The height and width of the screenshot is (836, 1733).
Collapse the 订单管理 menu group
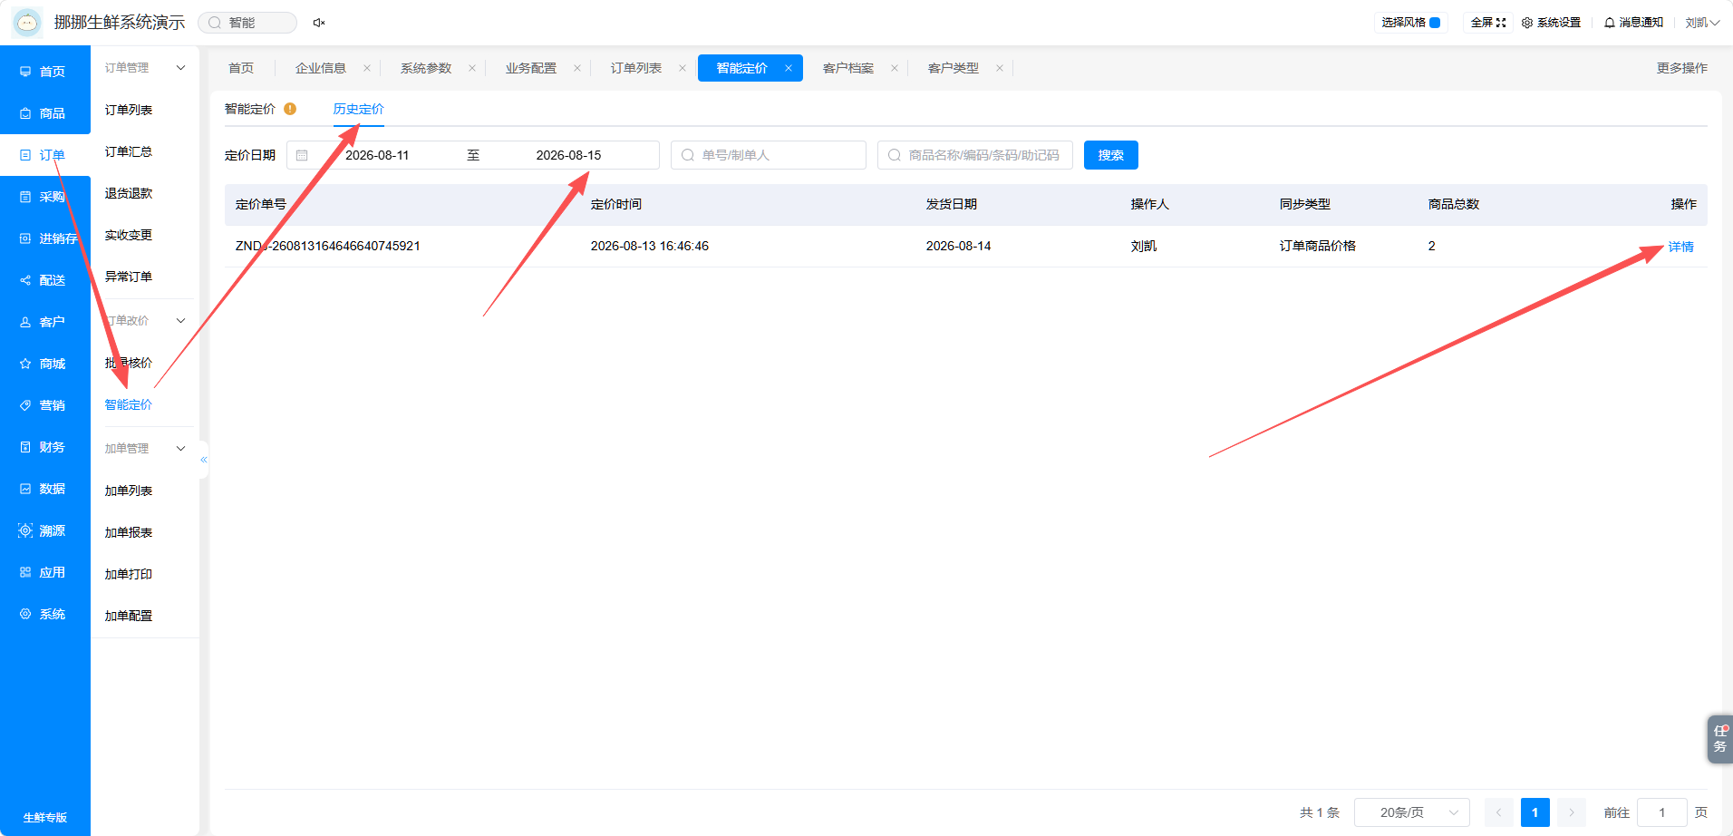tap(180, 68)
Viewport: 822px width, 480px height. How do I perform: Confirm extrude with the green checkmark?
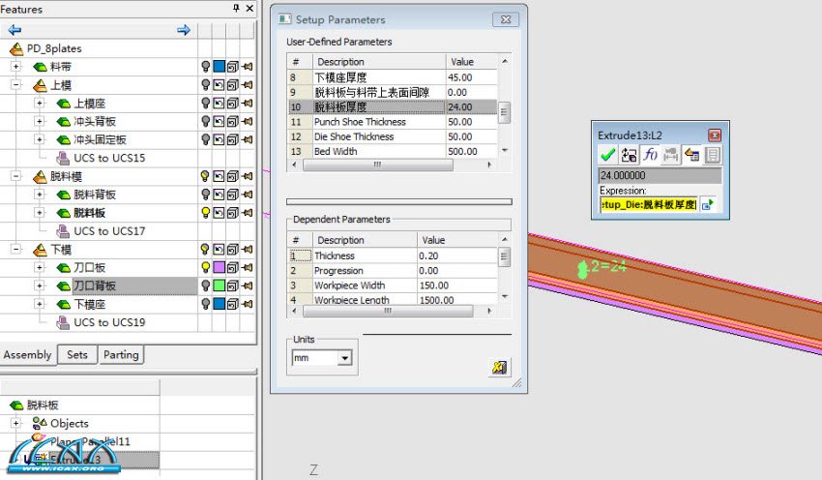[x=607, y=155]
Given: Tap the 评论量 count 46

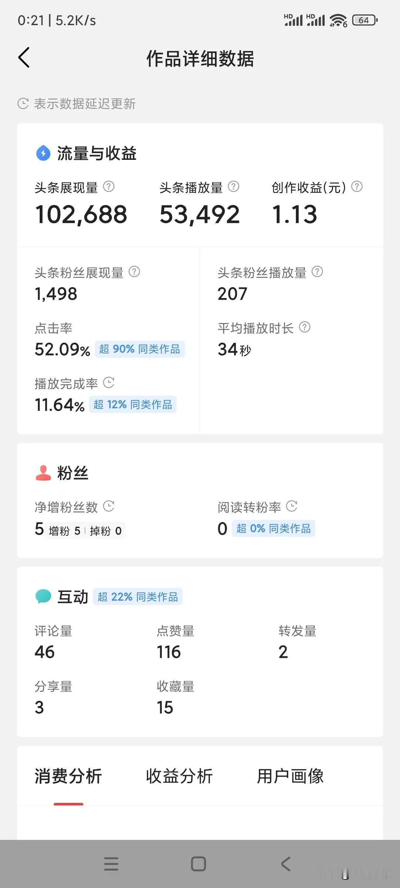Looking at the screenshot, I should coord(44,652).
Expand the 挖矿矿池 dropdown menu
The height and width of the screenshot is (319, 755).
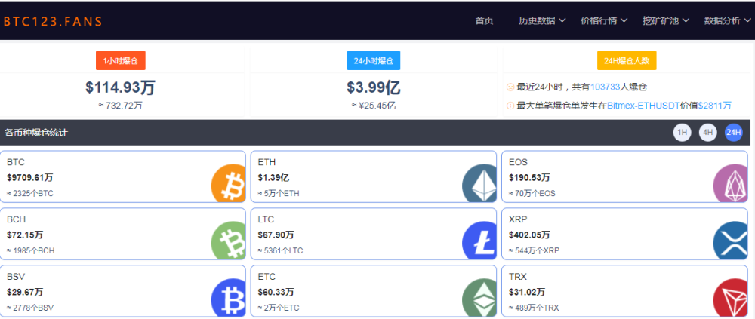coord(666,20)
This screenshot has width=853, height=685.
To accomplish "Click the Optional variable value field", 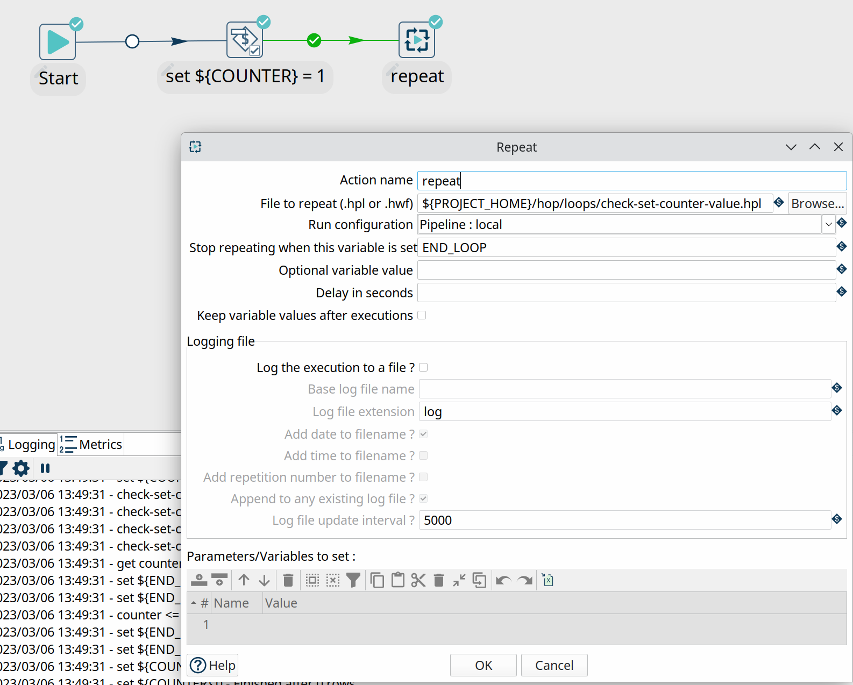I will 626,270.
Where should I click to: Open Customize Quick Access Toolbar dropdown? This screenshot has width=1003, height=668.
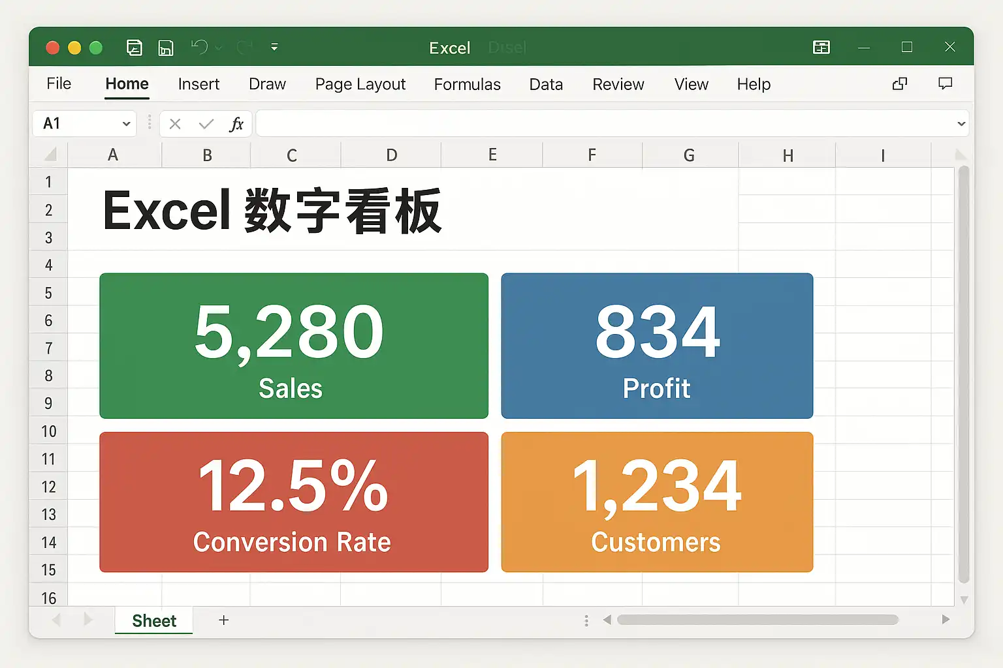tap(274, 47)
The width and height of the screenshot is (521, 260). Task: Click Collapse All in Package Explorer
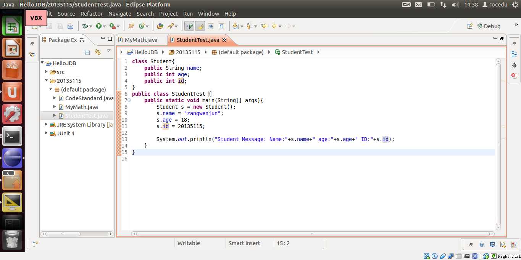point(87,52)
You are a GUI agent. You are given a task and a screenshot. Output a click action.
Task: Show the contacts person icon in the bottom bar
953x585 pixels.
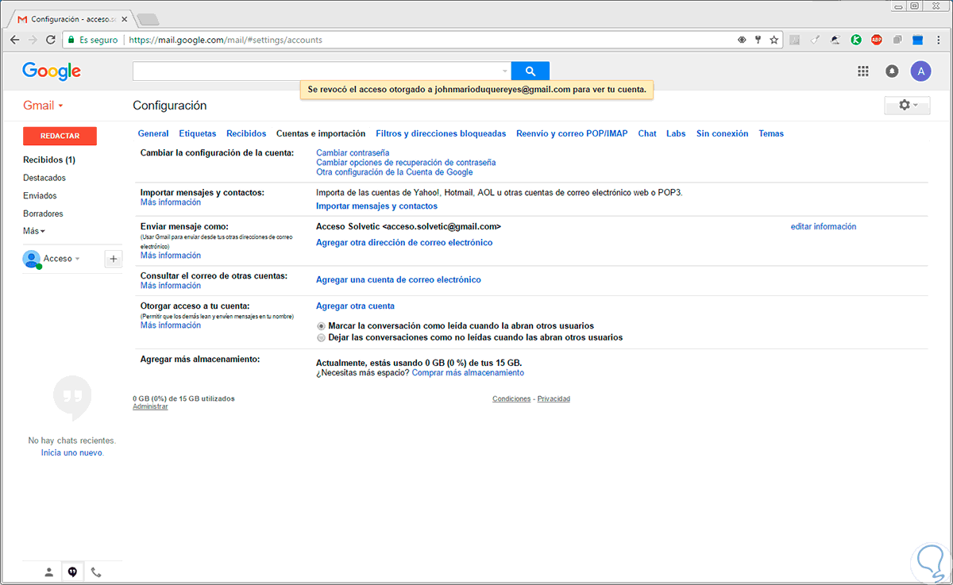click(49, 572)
***
#### Work required
No pictures should appear in the copy. Reproduce exactly the lines from the line containing "Task: Show the" through the last line of the data, inclusive.

#### Answer section
Task: Show the contacts person icon in the bottom bar
953x585 pixels.
click(49, 572)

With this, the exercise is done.